** Opening Page excerpt block **

By the time I found myself free of school and country-bound the hay would then be dry enough to be in need of raking and baling.

There is always an array of wildlife to be seen from a tractor’s seat… meadowlarks and bobolinks scattered around the field, marsh hawks floating by, deer and fawns furtively travelling the field edges.

Maybe a killdeer or two on the dusty farm lane. And groundhogs, always the dark silhouettes of groundhogs standing up to survey the loss of their once protective cover.

In July as the hay bales were picked up and hand-loaded on to wagons, each bale might provide an encounter with a milk snake, garter snake or meadow vole. Barn swallows swooped in search of the many flies to capture and take back to their young waiting in the mud nests within the barn. Nature abounded within these fields.

So much has changed over the past few decades of course, from farming practices to nature awareness to student availability. Many of the quaint hay fields with their tree-lined boundaries are now gone, replaced either by cul-de-sacs and boulevards, or by mega-fields of soy or corn.

Bobolinks, meadowlarks, milk snakes and barn swallows are now all listed as either Threatened or a Species of Concern in Ontario as their populations continue to crash.

Without availability, continuity and diversity of rural habitat, these species have been steadily disappearing from our landscape. Sigh.

A few years ago, as part of a provincial recovery plan for bobolinks, a hard look was given to hayfields and how to manage them for bobolinks. Initially this idea was not warmly embraced by farmers who felt that their fields were to be managed as places to grow hay, not birds.

So here was the challenge: bobolinks became listed as Threatened under the provincial Endangered Species Act (ESA), as such warranted protection of its habitat (read hay field). The ESA states that no one shall interfere with or harm a listed species or its habitat.

Farmers argued that the birds came after the fields were established, so no natural bobolink habitat was destroyed in the making of the field, and that the agricultural interests of the land superseded these latent needs of the birds.

** Closing Page excerpt block **

# Task list
1. Under which law does the hayfield passage say bobolinks were listed as Threatened?
2. Rewrite the stretch of the hayfield passage from "A few years" through "or its habitat.", substituting "hay meadows" for "hayfields".

** Opening Given records block **

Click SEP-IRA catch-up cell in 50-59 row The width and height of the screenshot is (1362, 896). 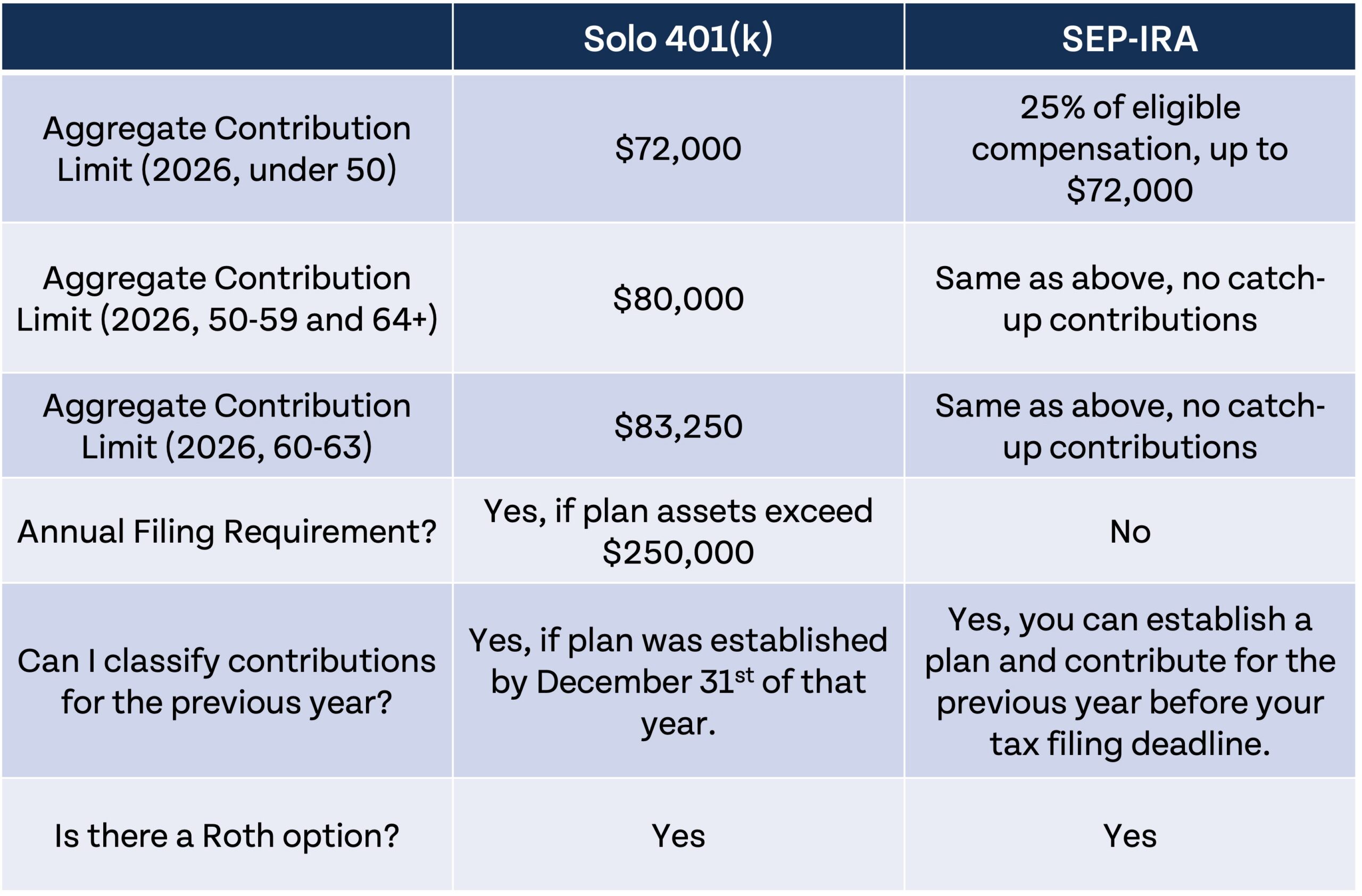[1130, 298]
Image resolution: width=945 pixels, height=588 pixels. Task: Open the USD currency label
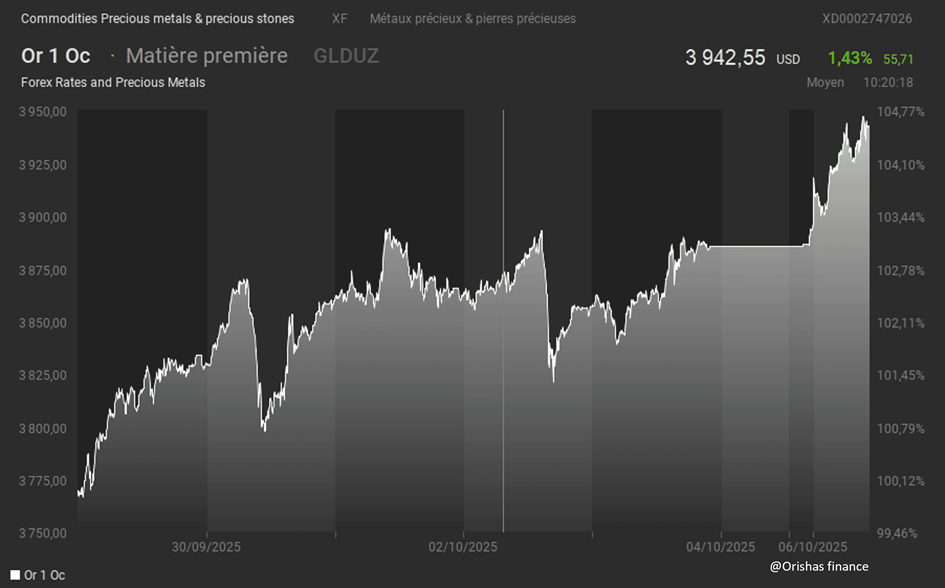pos(788,60)
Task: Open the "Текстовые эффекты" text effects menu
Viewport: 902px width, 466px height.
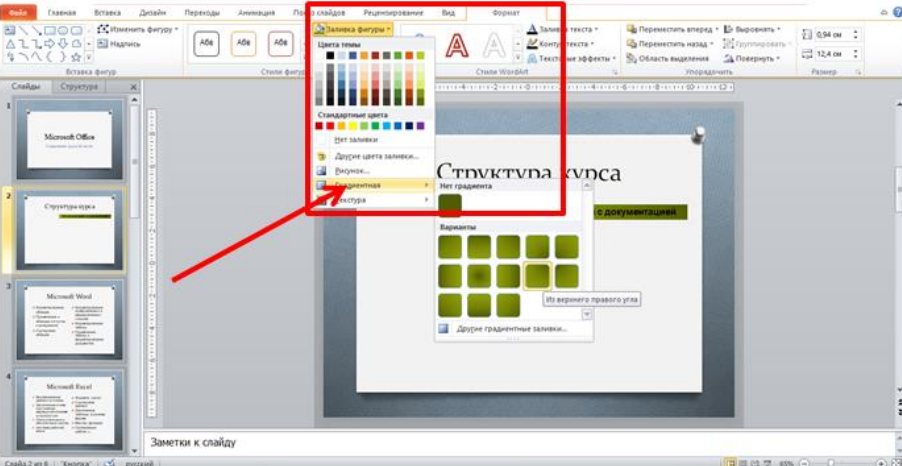Action: coord(568,59)
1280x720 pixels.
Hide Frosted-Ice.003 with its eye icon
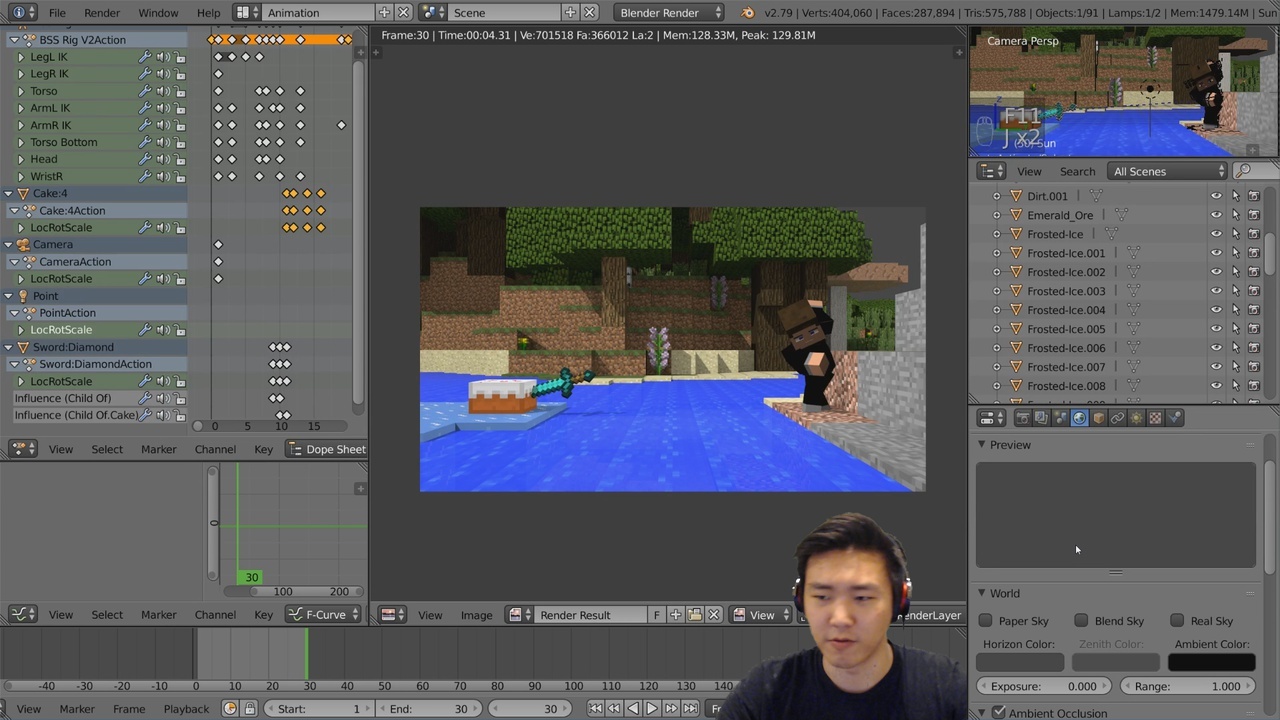click(1216, 291)
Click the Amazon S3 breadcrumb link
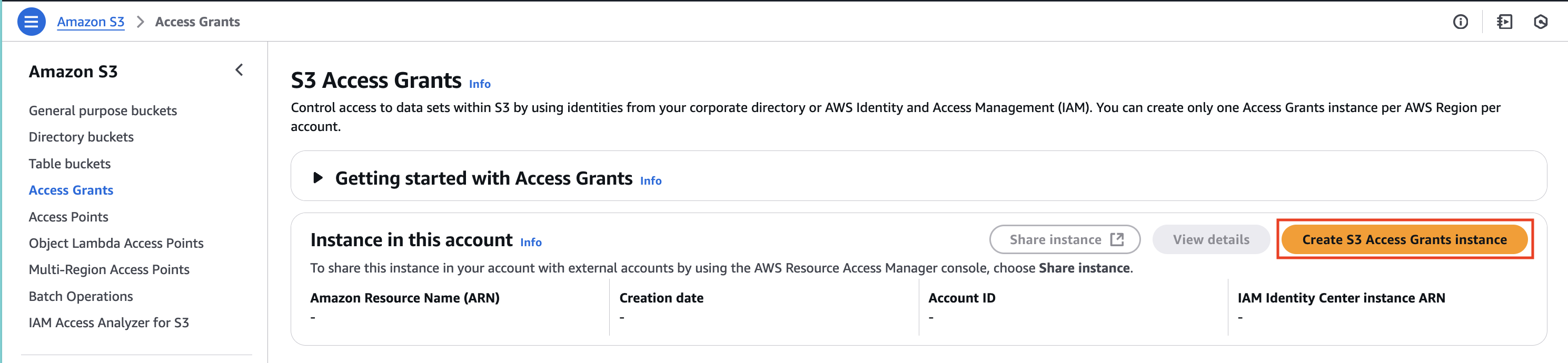The height and width of the screenshot is (363, 1568). (x=91, y=22)
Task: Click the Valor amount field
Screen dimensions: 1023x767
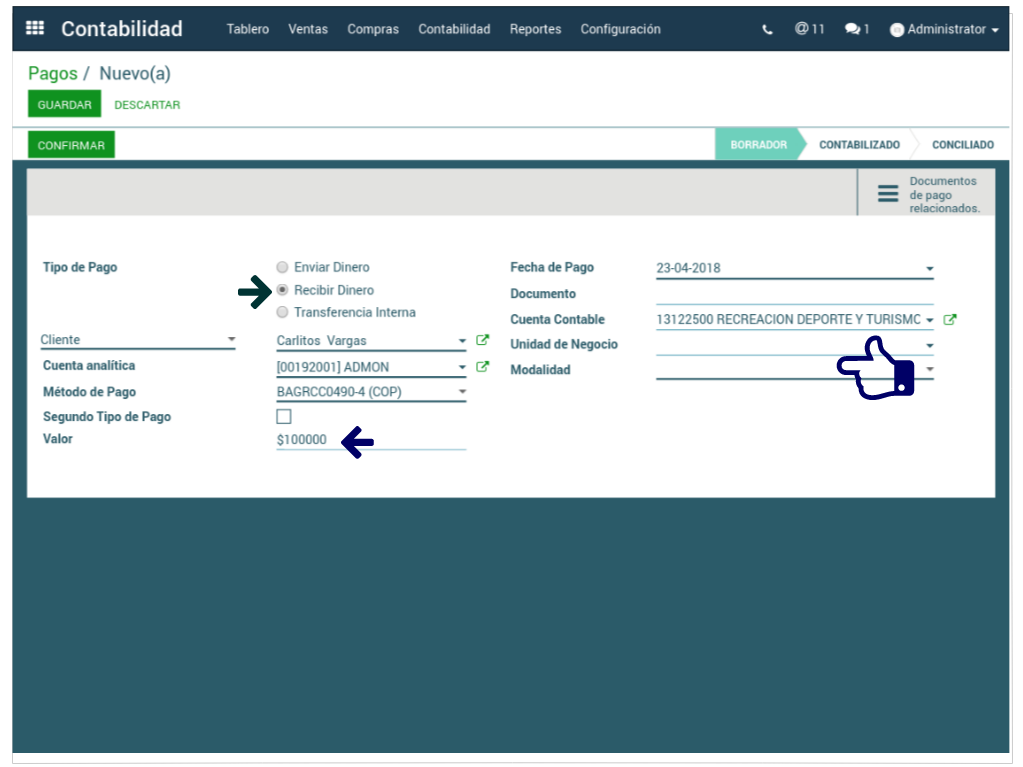Action: click(370, 440)
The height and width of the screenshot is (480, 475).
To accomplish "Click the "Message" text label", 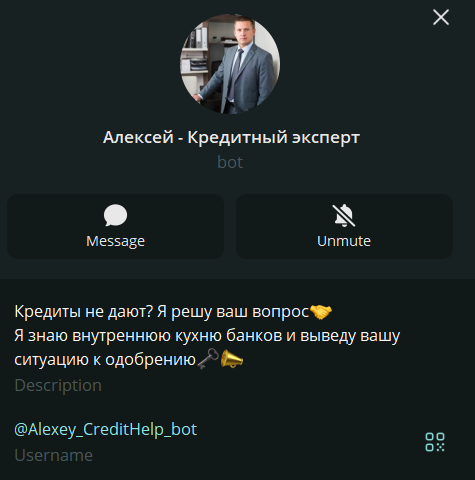I will (115, 241).
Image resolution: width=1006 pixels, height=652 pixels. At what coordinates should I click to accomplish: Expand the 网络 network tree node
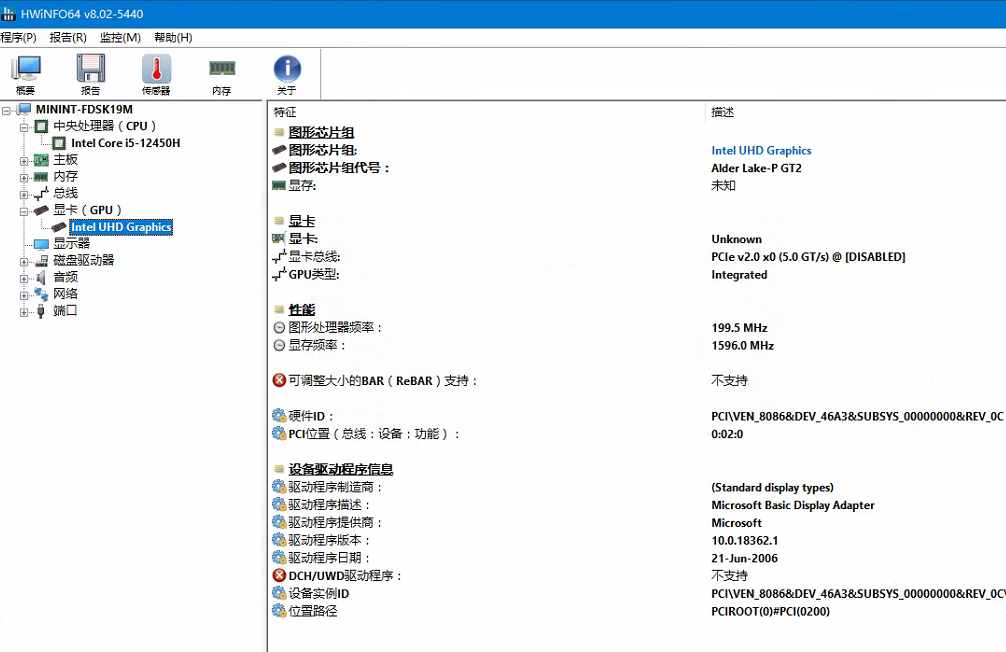click(x=25, y=294)
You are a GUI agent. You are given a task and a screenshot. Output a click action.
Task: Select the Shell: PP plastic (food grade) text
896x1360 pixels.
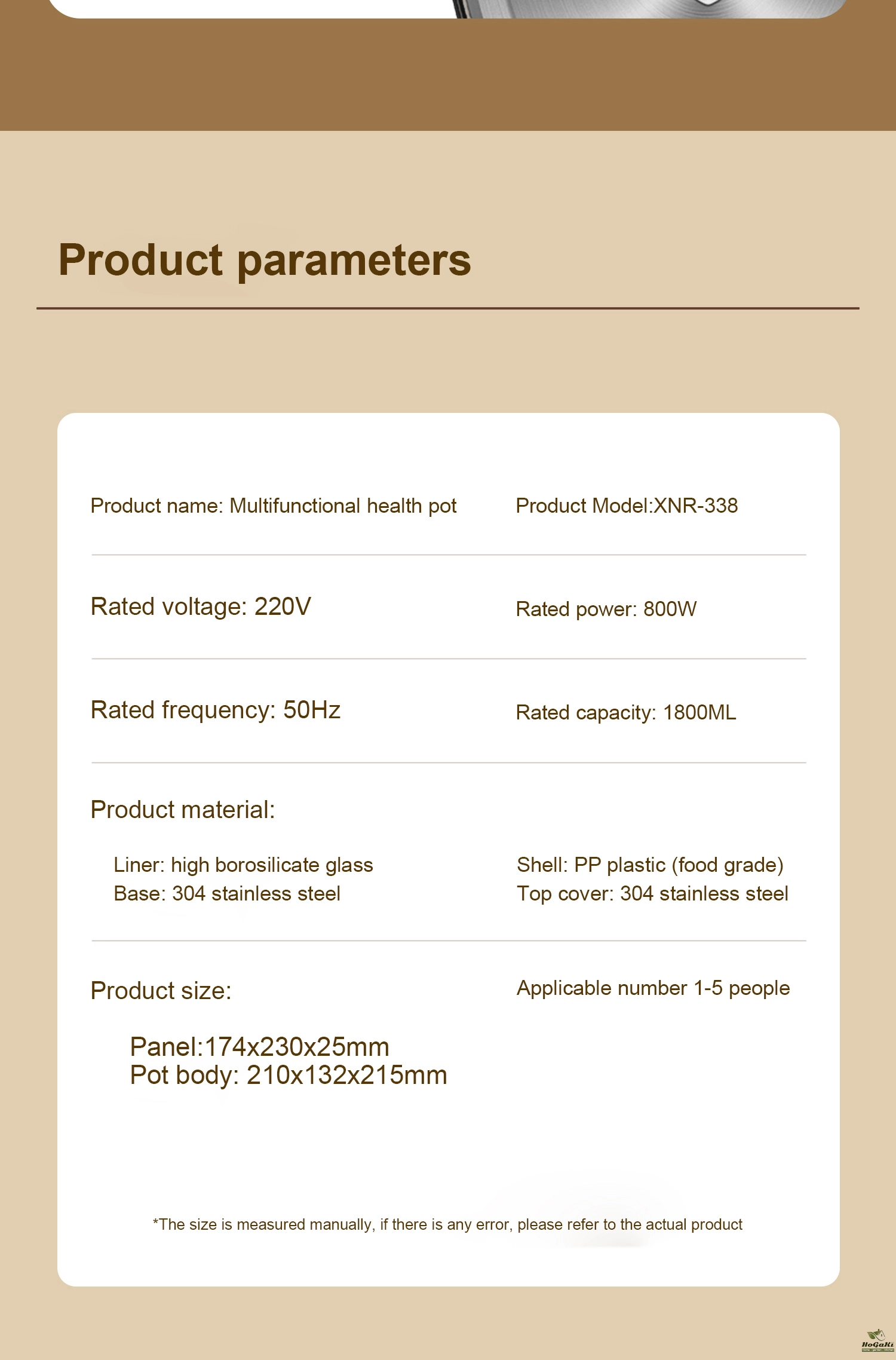650,865
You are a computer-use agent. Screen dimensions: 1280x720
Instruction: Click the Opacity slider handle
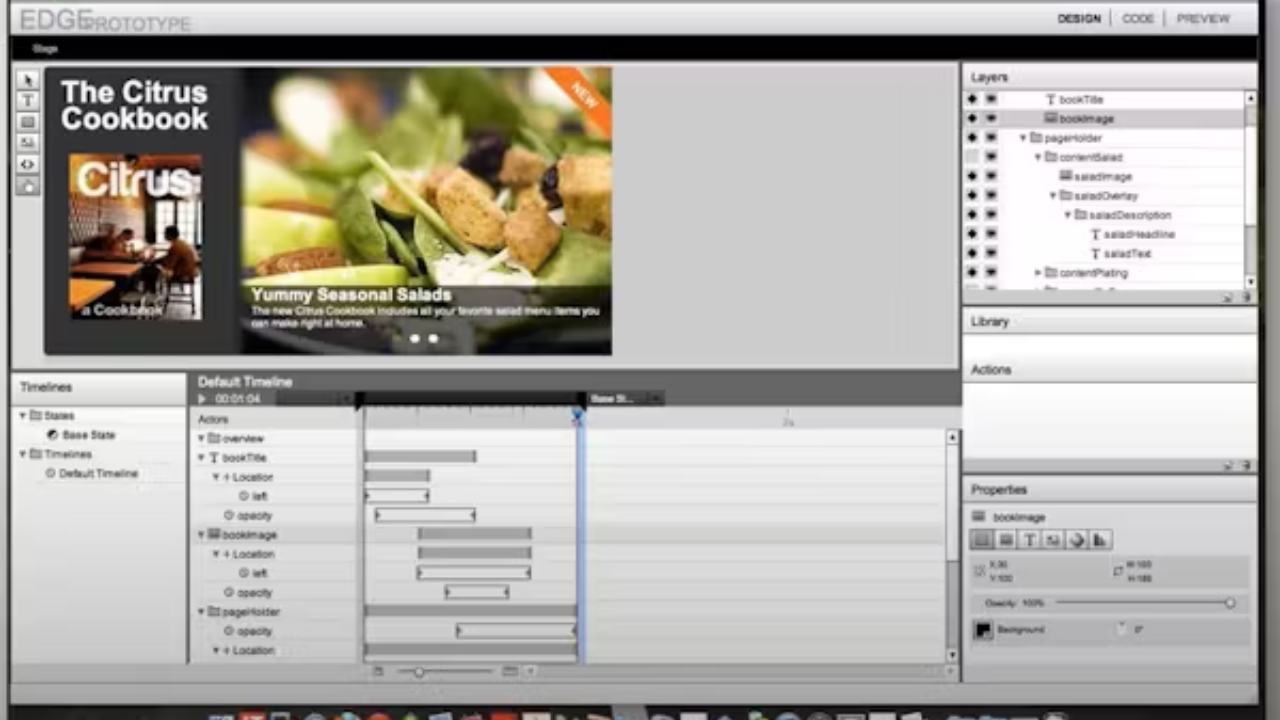click(1230, 603)

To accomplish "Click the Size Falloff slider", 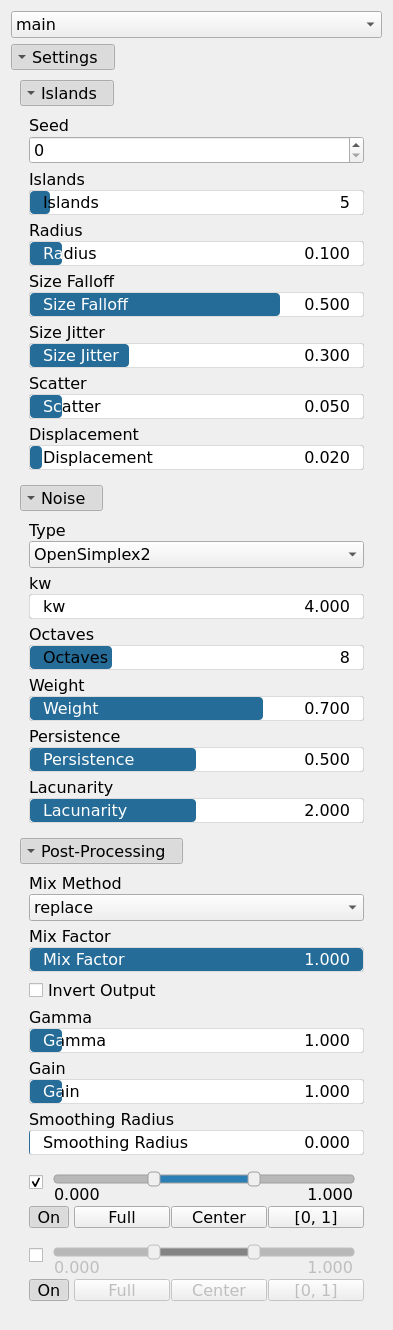I will pos(196,304).
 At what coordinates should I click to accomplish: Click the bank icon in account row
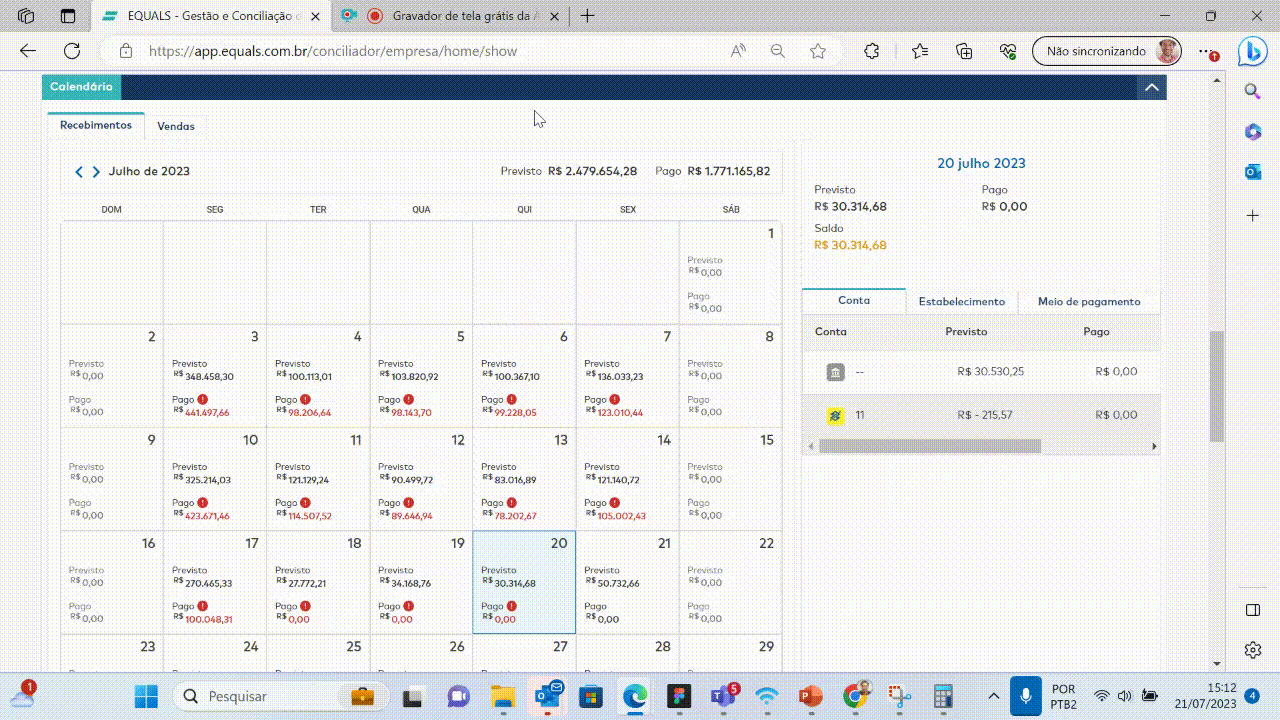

** Closing Given records block **

# Responses per task
1. The provincial Endangered Species Act (ESA).

2.
A few years ago, as part of a provincial recovery plan for bobolinks, a hard look was given to hay meadows and how to manage them for bobolinks. Initially this idea was not warmly embraced by farmers who felt that their fields were to be managed as places to grow hay, not birds.

So here was the challenge: bobolinks became listed as Threatened under the provincial Endangered Species Act (ESA), as such warranted protection of its habitat (read hay field). The ESA states that no one shall interfere with or harm a listed species or its habitat.